Entries taken from a collection –
▬▬▬▬▬▬

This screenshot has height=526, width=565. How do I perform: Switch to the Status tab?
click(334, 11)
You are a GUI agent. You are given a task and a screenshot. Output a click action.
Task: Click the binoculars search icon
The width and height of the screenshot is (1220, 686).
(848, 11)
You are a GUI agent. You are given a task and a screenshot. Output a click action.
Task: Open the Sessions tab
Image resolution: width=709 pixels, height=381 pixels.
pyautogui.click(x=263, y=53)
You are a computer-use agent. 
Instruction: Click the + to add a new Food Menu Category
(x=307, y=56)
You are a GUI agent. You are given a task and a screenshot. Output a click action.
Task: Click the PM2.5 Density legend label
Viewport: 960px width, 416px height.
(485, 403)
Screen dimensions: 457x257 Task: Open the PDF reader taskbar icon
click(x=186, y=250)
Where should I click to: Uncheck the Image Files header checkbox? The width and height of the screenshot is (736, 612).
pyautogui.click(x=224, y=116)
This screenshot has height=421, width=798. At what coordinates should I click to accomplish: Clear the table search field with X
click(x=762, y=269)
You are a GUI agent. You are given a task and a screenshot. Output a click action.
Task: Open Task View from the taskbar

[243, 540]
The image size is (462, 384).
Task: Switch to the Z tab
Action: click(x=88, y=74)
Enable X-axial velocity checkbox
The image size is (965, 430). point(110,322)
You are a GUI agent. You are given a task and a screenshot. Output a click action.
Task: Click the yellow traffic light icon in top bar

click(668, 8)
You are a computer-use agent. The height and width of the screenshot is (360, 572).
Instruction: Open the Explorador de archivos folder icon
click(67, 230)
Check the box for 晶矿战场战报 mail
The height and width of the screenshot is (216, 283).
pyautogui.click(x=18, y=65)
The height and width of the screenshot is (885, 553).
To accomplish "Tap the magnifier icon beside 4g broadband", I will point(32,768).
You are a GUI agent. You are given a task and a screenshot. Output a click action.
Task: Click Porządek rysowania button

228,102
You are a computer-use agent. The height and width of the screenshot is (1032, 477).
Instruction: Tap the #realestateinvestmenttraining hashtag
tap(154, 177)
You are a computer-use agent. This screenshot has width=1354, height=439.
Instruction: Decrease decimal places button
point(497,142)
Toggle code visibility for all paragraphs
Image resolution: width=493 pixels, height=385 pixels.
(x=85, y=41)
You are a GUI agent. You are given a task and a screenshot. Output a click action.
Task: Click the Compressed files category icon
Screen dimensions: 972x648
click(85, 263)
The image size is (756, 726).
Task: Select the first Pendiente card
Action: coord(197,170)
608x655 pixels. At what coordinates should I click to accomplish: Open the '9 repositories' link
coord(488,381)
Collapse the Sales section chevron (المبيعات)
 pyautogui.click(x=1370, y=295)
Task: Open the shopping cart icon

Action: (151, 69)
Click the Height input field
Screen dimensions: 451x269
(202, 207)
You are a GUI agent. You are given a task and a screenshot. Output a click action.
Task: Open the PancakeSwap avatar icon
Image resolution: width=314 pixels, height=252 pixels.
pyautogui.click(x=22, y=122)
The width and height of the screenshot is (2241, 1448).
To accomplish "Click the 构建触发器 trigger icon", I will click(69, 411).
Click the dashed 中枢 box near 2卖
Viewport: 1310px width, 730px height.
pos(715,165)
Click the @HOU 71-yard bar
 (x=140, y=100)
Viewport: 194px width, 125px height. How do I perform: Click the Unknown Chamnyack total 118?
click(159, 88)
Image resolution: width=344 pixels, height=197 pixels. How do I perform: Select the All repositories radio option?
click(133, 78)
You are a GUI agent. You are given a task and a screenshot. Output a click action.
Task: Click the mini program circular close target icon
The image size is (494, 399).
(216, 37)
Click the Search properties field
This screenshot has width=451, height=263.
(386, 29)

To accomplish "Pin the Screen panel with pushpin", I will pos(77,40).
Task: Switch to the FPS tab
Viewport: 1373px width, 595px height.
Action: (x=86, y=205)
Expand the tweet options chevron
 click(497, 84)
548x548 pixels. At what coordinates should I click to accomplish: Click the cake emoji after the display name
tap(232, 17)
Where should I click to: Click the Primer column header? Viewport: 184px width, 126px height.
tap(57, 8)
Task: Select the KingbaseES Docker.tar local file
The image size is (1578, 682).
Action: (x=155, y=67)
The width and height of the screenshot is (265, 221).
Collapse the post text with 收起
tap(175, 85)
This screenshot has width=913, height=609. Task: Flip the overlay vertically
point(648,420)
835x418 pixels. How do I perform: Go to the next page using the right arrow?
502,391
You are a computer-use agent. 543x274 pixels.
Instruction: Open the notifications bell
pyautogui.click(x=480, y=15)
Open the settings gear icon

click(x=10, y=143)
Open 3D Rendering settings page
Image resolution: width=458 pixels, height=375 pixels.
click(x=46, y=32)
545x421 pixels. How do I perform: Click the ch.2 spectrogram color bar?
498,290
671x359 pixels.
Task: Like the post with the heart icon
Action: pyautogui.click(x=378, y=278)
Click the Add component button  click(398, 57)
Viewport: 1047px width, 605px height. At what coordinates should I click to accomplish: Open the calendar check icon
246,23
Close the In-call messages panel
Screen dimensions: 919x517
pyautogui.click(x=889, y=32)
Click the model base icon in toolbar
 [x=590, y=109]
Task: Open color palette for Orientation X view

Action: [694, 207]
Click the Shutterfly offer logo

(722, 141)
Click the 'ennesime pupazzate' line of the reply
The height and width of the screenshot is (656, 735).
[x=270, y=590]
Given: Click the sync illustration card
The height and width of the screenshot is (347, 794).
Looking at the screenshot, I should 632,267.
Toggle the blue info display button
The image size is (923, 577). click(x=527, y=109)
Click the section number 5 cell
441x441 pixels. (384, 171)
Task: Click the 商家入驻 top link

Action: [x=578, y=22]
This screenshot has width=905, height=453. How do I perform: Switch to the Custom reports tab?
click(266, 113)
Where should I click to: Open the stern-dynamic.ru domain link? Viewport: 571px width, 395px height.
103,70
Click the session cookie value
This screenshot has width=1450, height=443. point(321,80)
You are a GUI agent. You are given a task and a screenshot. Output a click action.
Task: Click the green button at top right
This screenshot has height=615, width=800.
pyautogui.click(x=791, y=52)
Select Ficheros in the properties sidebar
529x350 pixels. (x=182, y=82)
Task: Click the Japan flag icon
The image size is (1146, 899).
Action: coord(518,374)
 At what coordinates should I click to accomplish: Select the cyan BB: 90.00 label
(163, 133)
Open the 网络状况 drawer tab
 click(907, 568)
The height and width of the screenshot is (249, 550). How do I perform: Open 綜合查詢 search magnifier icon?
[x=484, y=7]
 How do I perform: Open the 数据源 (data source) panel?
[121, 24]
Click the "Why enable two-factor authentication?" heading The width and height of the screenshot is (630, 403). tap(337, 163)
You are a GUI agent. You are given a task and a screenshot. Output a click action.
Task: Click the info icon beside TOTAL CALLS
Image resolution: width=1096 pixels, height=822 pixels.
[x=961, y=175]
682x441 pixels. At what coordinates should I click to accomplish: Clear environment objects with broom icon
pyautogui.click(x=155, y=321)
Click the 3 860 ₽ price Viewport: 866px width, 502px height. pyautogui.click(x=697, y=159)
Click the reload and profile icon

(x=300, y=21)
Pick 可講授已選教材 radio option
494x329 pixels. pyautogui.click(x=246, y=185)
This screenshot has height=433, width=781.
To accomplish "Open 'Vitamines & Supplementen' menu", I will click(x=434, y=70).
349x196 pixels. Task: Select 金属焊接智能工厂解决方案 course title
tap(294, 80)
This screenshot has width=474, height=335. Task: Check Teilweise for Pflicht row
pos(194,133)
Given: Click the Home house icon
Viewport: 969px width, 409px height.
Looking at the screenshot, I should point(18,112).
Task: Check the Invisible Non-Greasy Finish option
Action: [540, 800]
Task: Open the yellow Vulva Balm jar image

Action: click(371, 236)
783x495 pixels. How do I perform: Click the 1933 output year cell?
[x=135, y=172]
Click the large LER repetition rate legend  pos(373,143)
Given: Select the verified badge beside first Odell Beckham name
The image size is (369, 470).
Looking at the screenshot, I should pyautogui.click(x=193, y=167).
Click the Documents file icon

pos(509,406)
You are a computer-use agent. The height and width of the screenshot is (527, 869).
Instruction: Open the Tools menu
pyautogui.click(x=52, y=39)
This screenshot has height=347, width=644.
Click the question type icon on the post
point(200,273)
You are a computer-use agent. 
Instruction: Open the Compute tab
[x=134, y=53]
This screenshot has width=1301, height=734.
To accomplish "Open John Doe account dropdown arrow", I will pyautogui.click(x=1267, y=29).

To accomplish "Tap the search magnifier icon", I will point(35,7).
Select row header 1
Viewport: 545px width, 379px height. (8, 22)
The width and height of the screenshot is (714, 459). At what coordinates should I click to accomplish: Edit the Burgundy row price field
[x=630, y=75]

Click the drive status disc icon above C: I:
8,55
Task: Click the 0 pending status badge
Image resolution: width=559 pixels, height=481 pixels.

▬▬▬▬▬▬

REQUIRED ACTION –
Of the entries listed above, reproduce only the lines starting at the line containing "Image resolution: width=709" and ending at the line containing "You are a computer-use agent. This". Include both, exactly as they stand.

YOUR SOLUTION –
Image resolution: width=709 pixels, height=381 pixels.
pyautogui.click(x=263, y=53)
You are a computer-use agent. 
Instruction: Click the + to add a new Food Menu Category
(x=307, y=56)
You are a GUI agent. You are given a task and a screenshot. Output a click action.
Task: Click the PM2.5 Density legend label
Viewport: 960px width, 416px height.
(485, 403)
Screen dimensions: 457x257 Task: Open the PDF reader taskbar icon
click(x=186, y=250)
Where should I click to: Uncheck the Image Files header checkbox? The width and height of the screenshot is (736, 612).
pyautogui.click(x=224, y=116)
This screenshot has height=421, width=798. At what coordinates should I click to accomplish: Clear the table search field with X
click(x=762, y=269)
You are a GUI agent. You are given a task and a screenshot. Output a click action.
Task: Open Task View from the taskbar

[243, 540]
The image size is (462, 384).
Task: Switch to the Z tab
Action: click(x=88, y=74)
Enable X-axial velocity checkbox
The image size is (965, 430). point(110,322)
You are a GUI agent. You are given a task and a screenshot. Output a click action.
Task: Click the yellow traffic light icon in top bar

click(668, 8)
You are a computer-use agent. The height and width of the screenshot is (360, 572).
Instruction: Open the Explorador de archivos folder icon
click(67, 230)
Check the box for 晶矿战场战报 mail
The height and width of the screenshot is (216, 283).
pyautogui.click(x=18, y=65)
The height and width of the screenshot is (885, 553).
To accomplish "Tap the magnifier icon beside 4g broadband", I will point(32,768).
You are a GUI agent. You are given a task and a screenshot. Output a click action.
Task: Click Porządek rysowania button

228,102
You are a computer-use agent. The height and width of the screenshot is (1032, 477).
Instruction: Tap the #realestateinvestmenttraining hashtag
tap(154, 177)
You are a computer-use agent. This screenshot has width=1354, height=439.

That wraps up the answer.